09/08/2025
Desde niño me costaba sentarme a hacer la tarea porque mil cosas me llamaban la atención al mismo tiempo.
En clase, escuchaba la voz del maestro, pero mi cabeza estaba en otra parte: pensando en un dibujo, en un juego, en lo que iba a hacer después.
Cuando me llamaban la atención, sentía que no entendían que yo no podía controlar tantos pensamientos dentro de mí.
Perdía mis cosas constantemente. Mi mochila, mis libros, hasta la lonchera.
Me olvidaba de lo que me pedían y eso me metía en problemas con los profesores y mis papás.
No era que no quisiera hacerlo bien, era que mi cabeza simplemente no se quedaba quieta ni un segundo.
Por fuera, parecía un niño inquieto y desobediente.

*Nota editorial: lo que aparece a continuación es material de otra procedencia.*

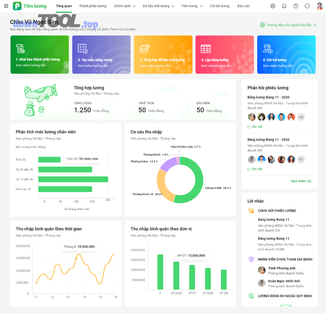The image size is (326, 314).
Task: Expand the Tính lương dropdown menu
Action: click(192, 6)
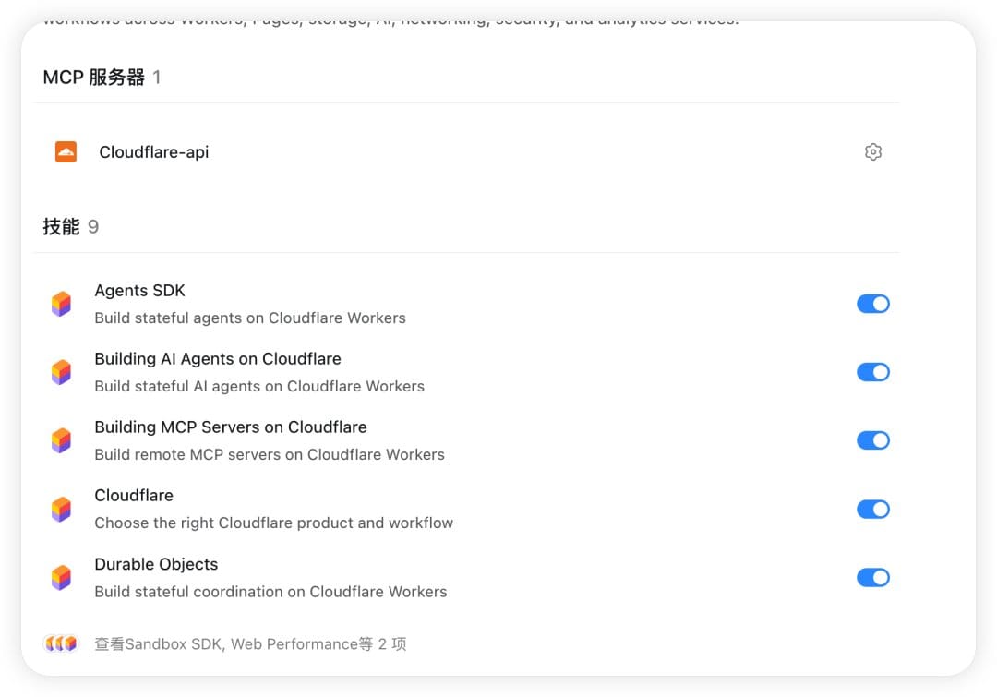The height and width of the screenshot is (697, 997).
Task: Toggle off Building MCP Servers on Cloudflare
Action: pyautogui.click(x=873, y=440)
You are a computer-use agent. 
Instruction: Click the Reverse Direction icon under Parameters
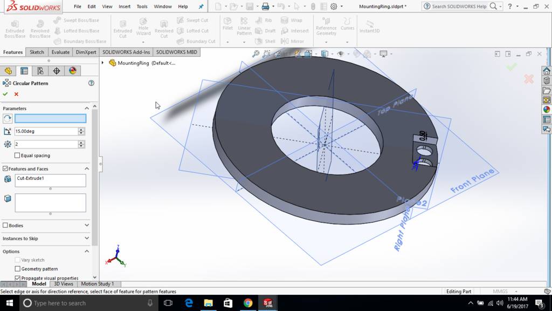point(8,119)
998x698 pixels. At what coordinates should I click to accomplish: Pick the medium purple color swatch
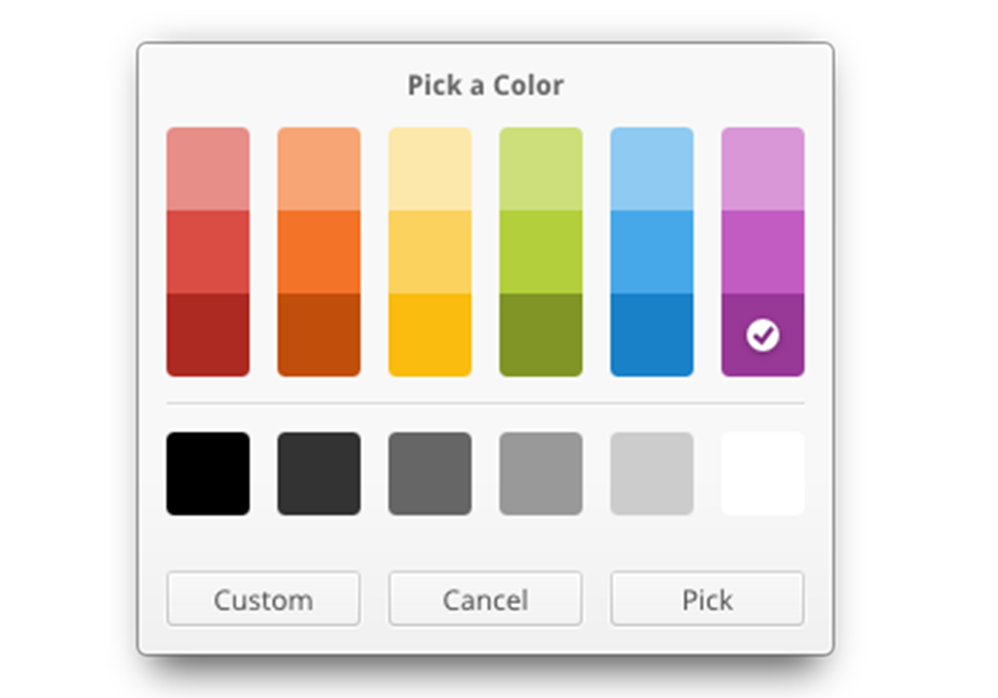tap(762, 252)
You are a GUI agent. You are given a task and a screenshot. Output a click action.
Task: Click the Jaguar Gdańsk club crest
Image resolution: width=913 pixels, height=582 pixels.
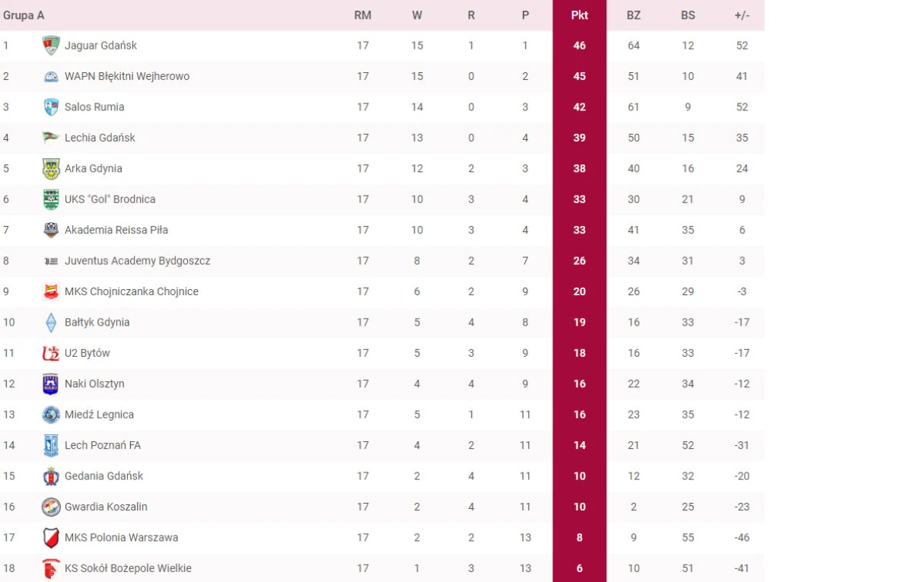[51, 46]
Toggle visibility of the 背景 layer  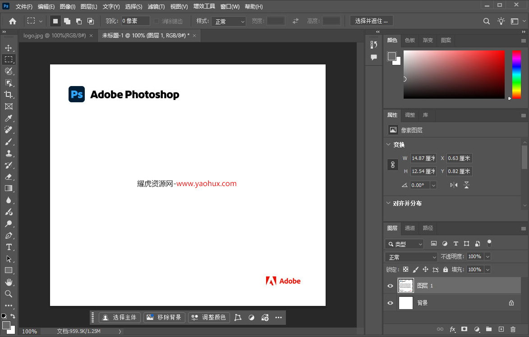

Por dentro, un torbellino de frustración y culpa.
Me regañaban, me decían que fuera más responsable, que me concentrara, que pusiera más atención.
Yo intentaba, de verdad, pero sentía que mi esfuerzo no era suficiente.
Crecer con esto fue difícil.
Solo sabía que era diferente y eso me hacía sentir solo.
A veces me sentía tonto, menos capaz, un “problema” para los demás y para mí mismo.
Y entonces llegó mi hijo.
Verlo me hizo recordar todo eso que yo sentí y viví.
Las notas bajas, los olvidos, las rabietas, las miradas de incomprensión.
Pero esta vez decidí hacer algo diferente.
Lo llevé a una evaluación.
Le diagnosticaron TDAH.
Y en ese momento entendí que esto no era culpa de nadie.
Que no era flojera ni falta de ganas.
Un trastorno que nadie me explicó cuando yo era niño, pero que ahora podía entender y acompañar.
Ahora trabajo con él para darle las herramientas que yo nunca tuve.
Para que no cargue con la culpa ni la frustración que yo sentí.
Para que sepa que ser diferente no es malo.
Que su mente funciona de otra forma, y que eso también puede ser una habilidad.
Si tú estás pasando por esto, si te sientes perdido o cansado, recuerda:
No estás solo.
Tu historia importa.
Y con apoyo, tu hijo y tú pueden encontrar un camino lleno de comprensión y esperanza.